Lubin Ozoux, CEO of tyre manufacturer Sumitomo Rubber South Africa (SRSA), which distributes the Dunlop, Sumitomo and Falken brands, highlights the detrimental impact of this issue on the entire tyre retail value chain, both financially and in terms of reputation.

“Waste tyres present environmental hazards owing to their large volume and slow decomposition rate, leading to visual pollution and potential health risks when they accumulate in landfills or are illegally dumped. In South Africa, waste tyres have also been misused during protests and riots,” he said.

“As a tyre manufacturer and member of the South African Tyre Manufacturers Conference (SATMC), we have a responsibility to ensure that the practice of selling unsafe, ill-suited and illicit second-hand tyres to unsuspecting and uninformed customers, is stopped.

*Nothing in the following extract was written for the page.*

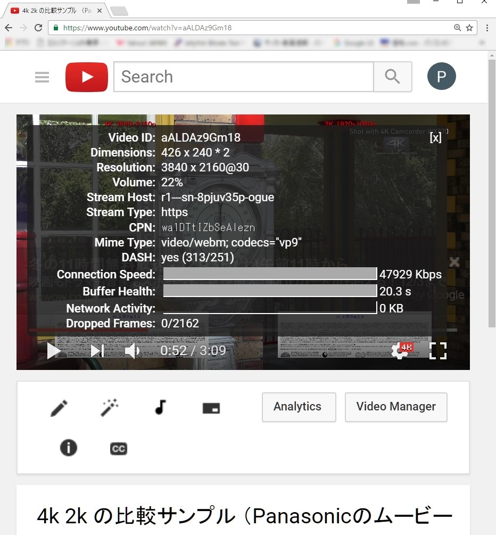Open the Analytics page

click(299, 407)
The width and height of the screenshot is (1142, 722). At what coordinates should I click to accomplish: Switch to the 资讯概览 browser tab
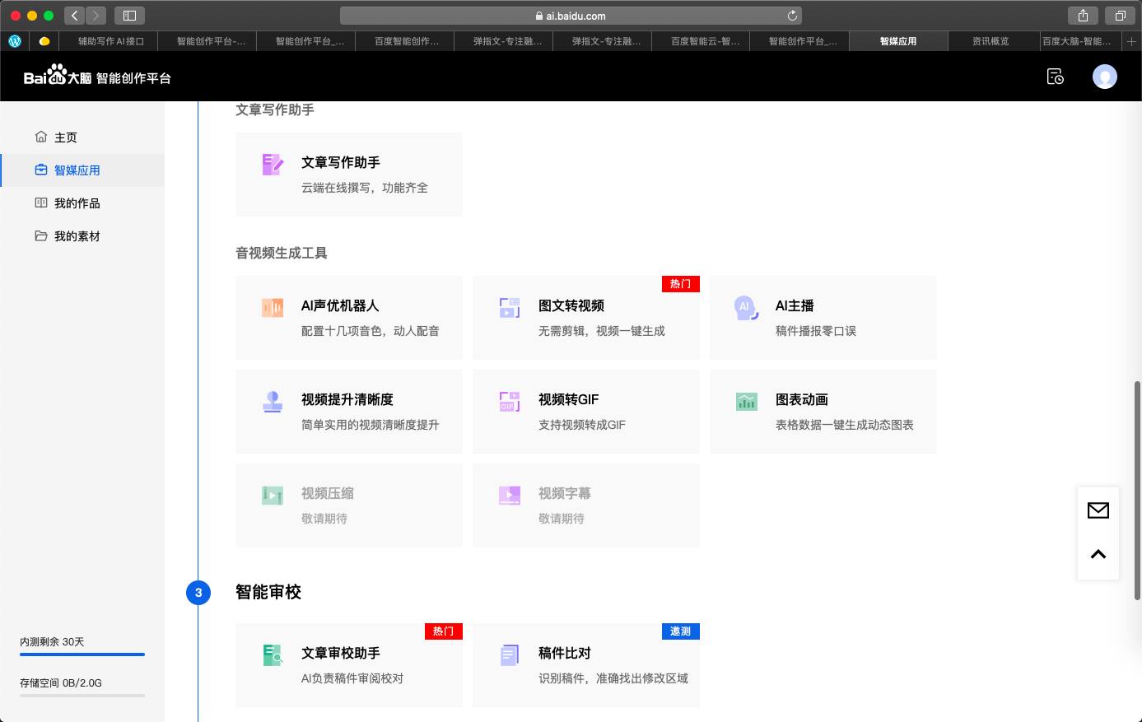[990, 41]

“There needs to be a solid protocol for all tyre dealers to ensure that once second-hand waste tyres are correctly mutilated and have been assigned for waste pick up from their stores, they do not resurface in the market,” he added.

However, concerns persist regarding the lack of a comprehensive Tyre Waste Management Plan in South Africa, with the draft section 29 Integrated Industry Waste Management Plan for Tyres (IndWTMP) still pending finalisation.

Shaun Radbone, owner of Dunlop franchise, Orion Auto & Tyre, echoed the need for urgent attention and resolution of waste tyre management issues. "It’s unclear if a plan is in place to address this critical environmental challenge. “There is a significant lack of transparency from the relevant authorities on whether these products are being transformed into new products or used as a source of energy," he says.

The SATMC has been collaborating with the Tyre Importers Association of South Africa (TIASA), the Tyre Equipment Parts Association (TEPA) and government to ensure that steps are taken to drive improvements and sustainability in both the collection and processing of tyre waste.

Some pressure has been released by identifying additional municipal landfill sites to serve as temporary storage facilities in Limpopo Province, one in the Lepelle-Nkumpi Municipality and two under Polokwane Municipality. However, a longer-term solution is needed.